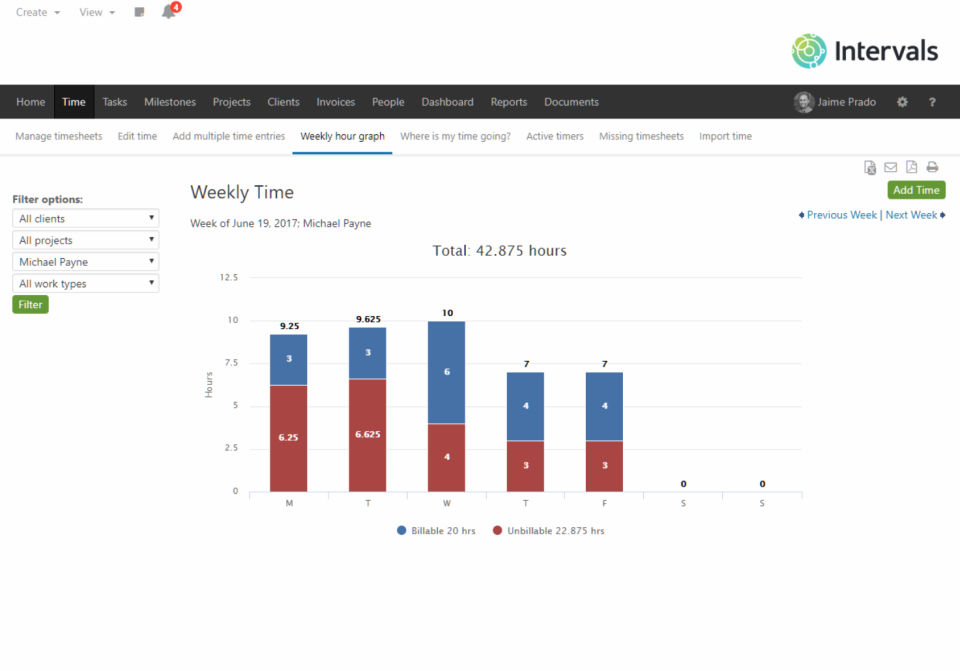The image size is (960, 671).
Task: Expand the All projects dropdown
Action: coord(86,240)
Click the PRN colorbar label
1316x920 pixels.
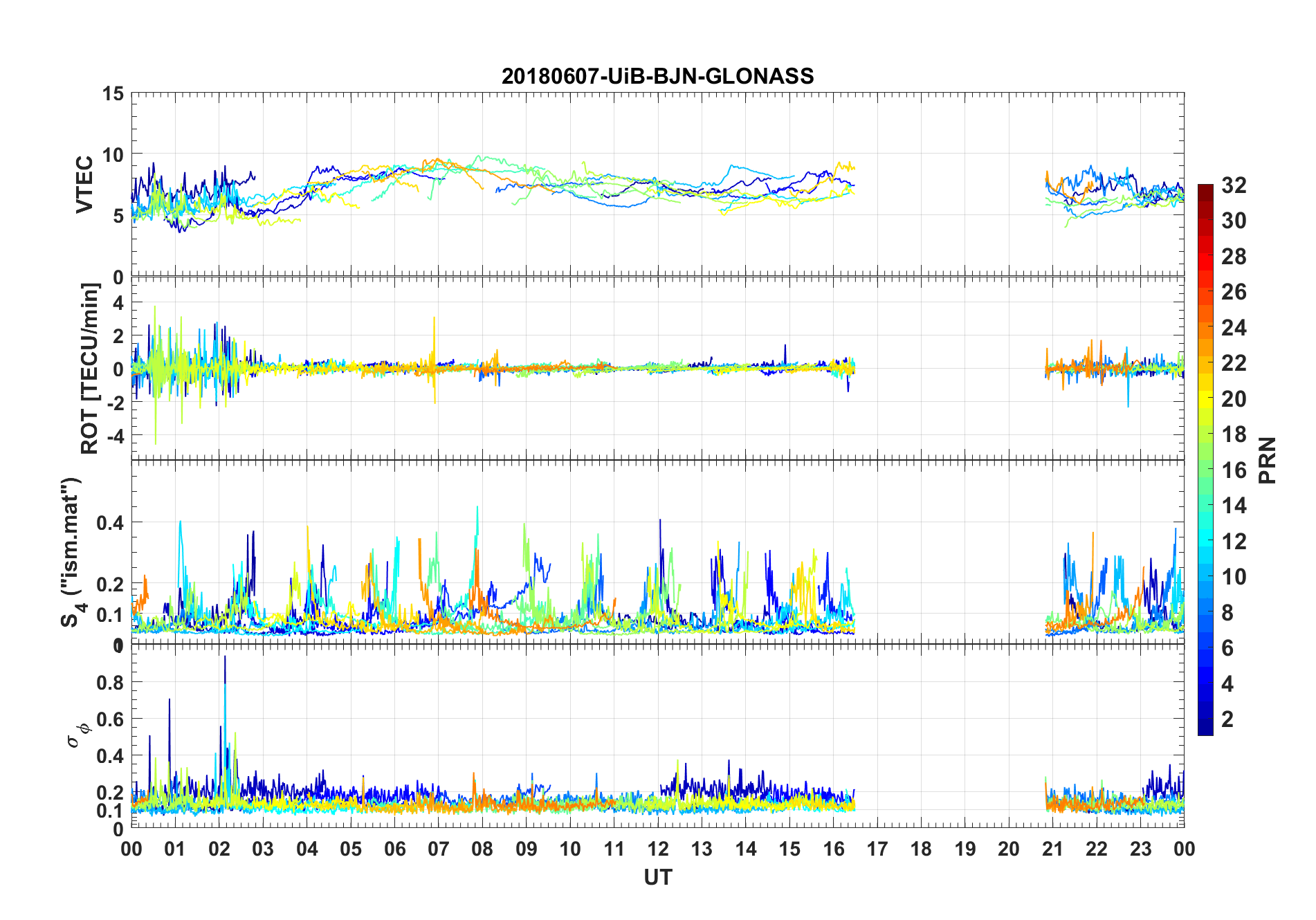tap(1268, 460)
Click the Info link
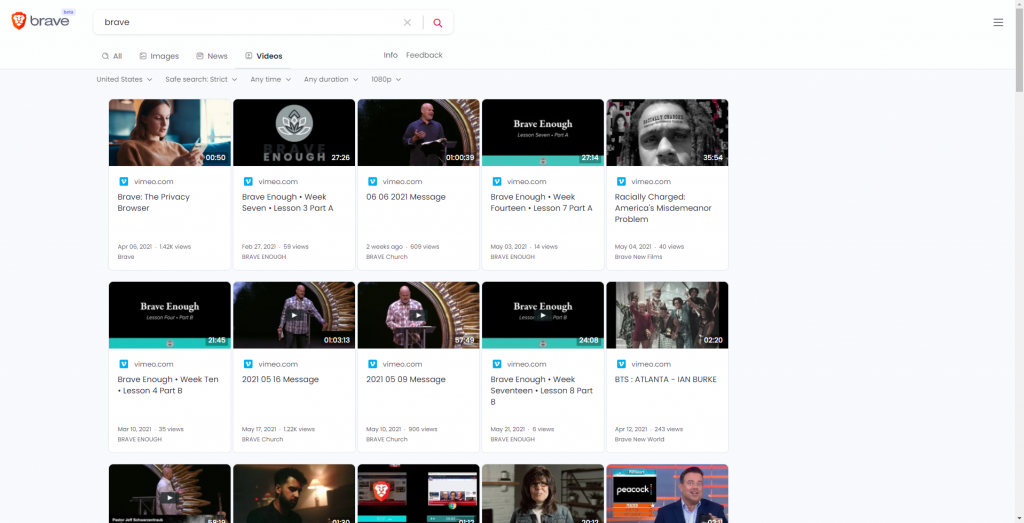 [x=390, y=55]
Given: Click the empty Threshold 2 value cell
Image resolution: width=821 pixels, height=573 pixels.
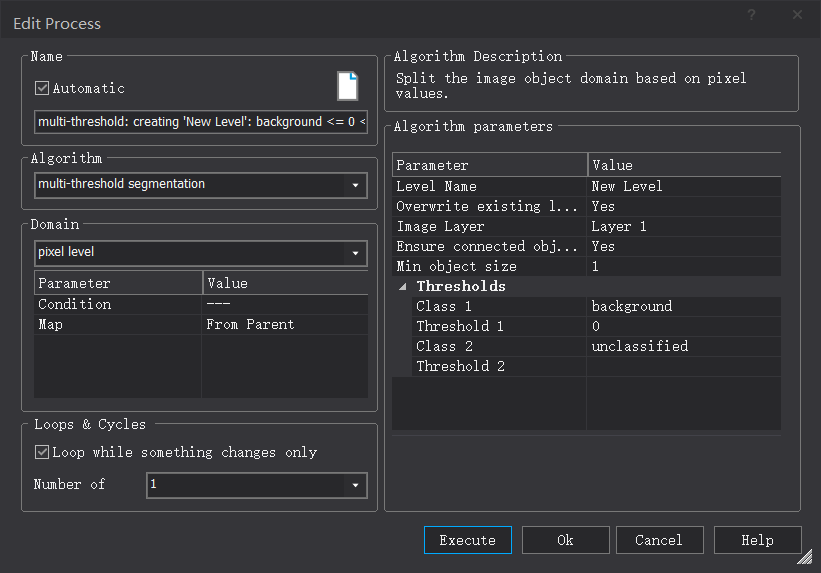Looking at the screenshot, I should tap(683, 366).

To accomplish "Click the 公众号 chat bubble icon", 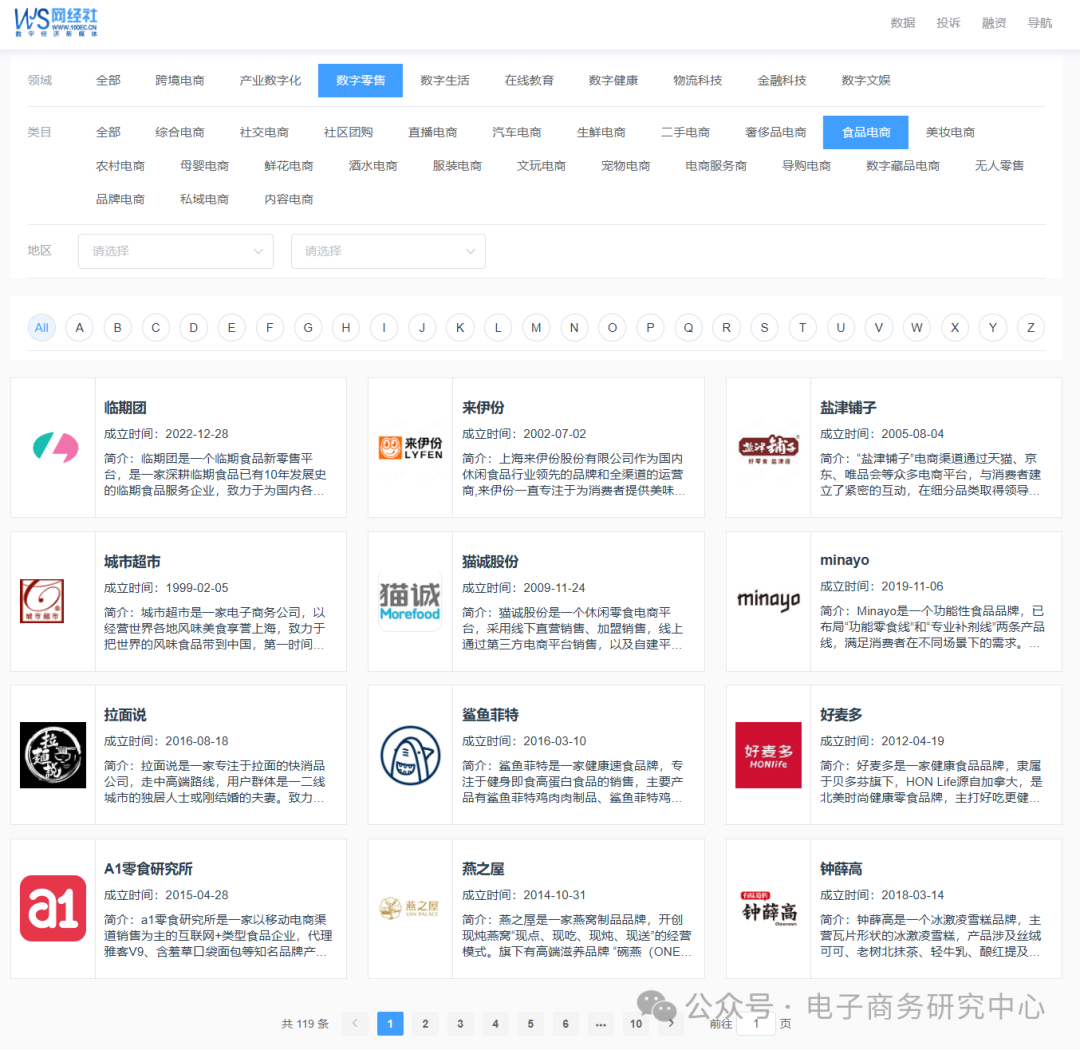I will coord(657,1004).
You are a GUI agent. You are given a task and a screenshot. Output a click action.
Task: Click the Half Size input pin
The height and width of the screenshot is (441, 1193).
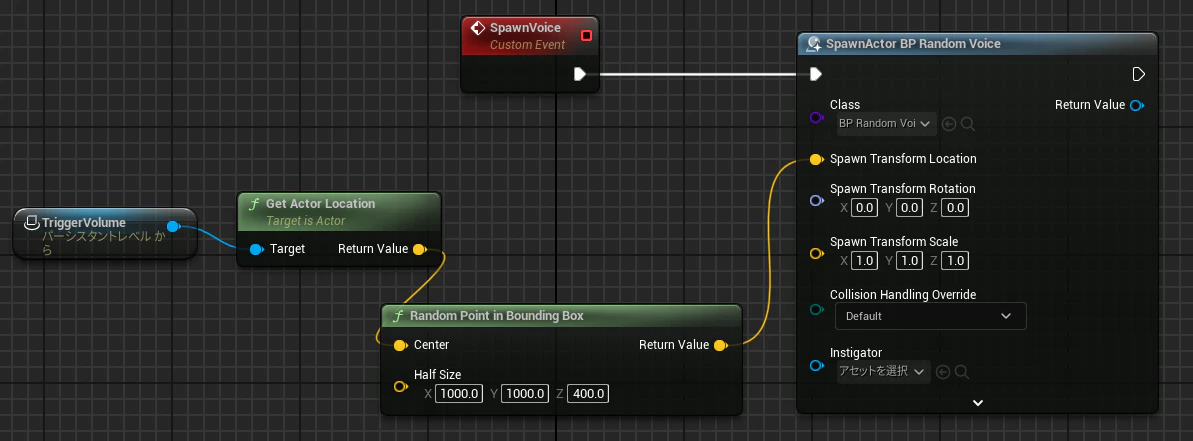tap(401, 387)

::::::

Task brief:
Write out nothing but the lines from the one with "You are a GUI" through the last line of the entries, exactly as they stand; pictures are not part of the copy.

Answer space:
You are a GUI agent. You are given a task and a screenshot. Output a click action.
Task: Click the Half Size input pin
The height and width of the screenshot is (441, 1193).
tap(401, 387)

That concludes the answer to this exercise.